Bij de inrichting van de Ticketingmodule wordt automatisch de volgende structuur gehanteerd:
Afrekenfunctie: er dient bepaald te worden op welke afrekenfunctie de omzet van de verkochte e-tickets moet worden geboekt. Meestal wordt hier een aparte betaalwijze voor aangemaakt.
Hoe stel je dit in?
Stap 1. Ga in Qonline naar Tabellen > Afrekenfuncties.
Stap 2. Klik op 'Voeg item toe'.
- Nummer: Kies een beschikbaar nummer (lager dan 79)
- Omschrijving: bijvoorbeeld ‘e-tickets totaal’
- Maximaal bedrag: het maximale bedrag dat per boeking kan worden geboekt
Kassanummer: er dient bepaald te worden op welk kassanummer de omzet van de verkochte e-tickets moet worden geboekt. Meestal wordt hier een aparte kassa voor aangemaakt.
Stap 3. Ga in Qonline naar Communicatie > Kassa’s.
Stap 4. Klik op 'Voeg item toe'
- Nummer: Kies een beschikbaar nummer;
- Omschrijving: bijvoorbeeld ‘ticketshop’.
Activeringsobject: er dient minimaal één activeringsobject te worden gedefinieerd. Deze zorgt ervoor dat alles dat hieraan gekoppeld is ook actief is binnen de ingestelde begin- en einddatum.
Er dient minimaal één activeringsobject aangemaakt te worden:
Stap 5. Ga in Qonline naar E-ticketing > Activeringsobject.
Stap 6. Klik op 'Voeg item toe'.
Stap 7. De datumvelden voor het activeren en deactiveren kunnen worden ingesteld op een vaste datum, maar je kunt ook instellen dat de datumvelden van het betreffende evenement worden gebruikt om te bepalen of de kassa de ticket accepteert. Meestal wordt de eerste variant gekozen.
Evenement: een evenement is een gebeurtenis. Aan een evenement koppel je e-tickets. Deze e-tickets horen bij dit evenement. In de webshop wordt het evenement getoond als een ‘kopje’ waaronder de bijbehorende e-tickets worden getoond en besteld kunnen worden.
Op de kassa stel je als gebruiker in (door middel van het scannen van een barcode) van welk evenement de tickets kunnen worden gescand. Op verzoek van de klant kan JewelLabs een barcode beschikbaar stellen, waarmee de kassa in alle evenementen is geregistreerd en dus e-tickets van alle evenementen kan scannen. Lees hier hoe je een evenement aanmaakt.
Artikelen (e-tickets): elke e-ticket is een artikel in Qonline met als kenmerk ‘e-ticket’. De prijs is de verkoopprijs van de e-ticket in de webshop. Aan een e-ticket-artikel wordt altijd een toegangsartikel gekoppeld.
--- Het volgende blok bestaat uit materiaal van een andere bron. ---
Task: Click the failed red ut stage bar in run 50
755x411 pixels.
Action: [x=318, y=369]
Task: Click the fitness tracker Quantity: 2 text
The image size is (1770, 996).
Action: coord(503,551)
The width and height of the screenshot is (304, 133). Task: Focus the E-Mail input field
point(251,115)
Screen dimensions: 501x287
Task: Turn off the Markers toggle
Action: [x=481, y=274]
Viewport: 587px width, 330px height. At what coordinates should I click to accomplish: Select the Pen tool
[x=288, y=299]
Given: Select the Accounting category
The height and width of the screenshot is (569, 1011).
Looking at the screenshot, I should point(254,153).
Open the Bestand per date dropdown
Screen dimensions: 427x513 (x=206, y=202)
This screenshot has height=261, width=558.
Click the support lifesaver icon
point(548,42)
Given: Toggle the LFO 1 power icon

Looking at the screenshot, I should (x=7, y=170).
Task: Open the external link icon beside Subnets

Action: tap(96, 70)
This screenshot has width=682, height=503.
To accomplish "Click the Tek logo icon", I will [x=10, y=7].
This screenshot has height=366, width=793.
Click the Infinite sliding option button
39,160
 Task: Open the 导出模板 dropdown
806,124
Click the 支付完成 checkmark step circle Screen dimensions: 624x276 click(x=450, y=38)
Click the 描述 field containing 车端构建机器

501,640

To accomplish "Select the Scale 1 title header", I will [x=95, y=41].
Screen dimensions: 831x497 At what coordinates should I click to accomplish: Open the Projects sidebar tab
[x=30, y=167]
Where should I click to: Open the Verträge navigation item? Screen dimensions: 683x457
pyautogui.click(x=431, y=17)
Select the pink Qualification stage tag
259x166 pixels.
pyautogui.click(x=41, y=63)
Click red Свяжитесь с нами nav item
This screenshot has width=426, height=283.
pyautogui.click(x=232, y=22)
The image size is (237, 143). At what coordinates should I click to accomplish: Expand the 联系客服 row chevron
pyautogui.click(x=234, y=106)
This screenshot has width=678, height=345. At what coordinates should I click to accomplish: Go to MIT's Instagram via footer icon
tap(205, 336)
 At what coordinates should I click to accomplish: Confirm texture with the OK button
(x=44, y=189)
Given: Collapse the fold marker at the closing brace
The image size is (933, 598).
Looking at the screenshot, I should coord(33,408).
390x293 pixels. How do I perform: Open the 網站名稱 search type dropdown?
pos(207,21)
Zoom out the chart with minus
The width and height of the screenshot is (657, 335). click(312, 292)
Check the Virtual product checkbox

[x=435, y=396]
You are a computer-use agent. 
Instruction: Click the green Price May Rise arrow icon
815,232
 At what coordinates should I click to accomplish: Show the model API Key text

Bij het scannen van een geldige e-ticket wordt de toegang op het gekoppelde toegangsartikel geregistreerd. Lees hier hoe je dit instelt.
Artikelen (toegang): Een toegangsartikel is een artikel met als kenmerk ‘toegang’. Lees hier hoe je dit instelt.
Een verkochte e-ticket resulteert niet altijd in een bezoek. De omzet van e-tickets is dus iets anders dan het aantal bezoekers met een e-ticket. Verkochte e-tickets zorgen voor inkomsten, alleen de gescande e-tickets zorgen voor bezoekers (ook in de rapportage naar de Museumvereniging).
Transactiekosten: er dient bepaald te worden op welk artikelnummer de transactiekosten van de ticketshop moeten worden geboekt. Ook wanneer er geen sprake is van transactiekosten moet dit worden ingesteld, het is verplicht in deze koppeling. Meestal wordt hier een apart artikel voor aangemaakt. Lees hier hoe je dit instelt.
Datumvelden: in verschillende tabellen leg je een begin- en einddatum vast. Hieronder een beknopte uitleg van deze datumvelden:
- Activeringsobject: Wanneer mag de ticket worden geaccepteerd door de kassa?
- Evenement: Wanneer vindt het evenement plaats?
- Artikel (e-ticket): Wanneer mag deze e-ticket worden verkocht in de webshop?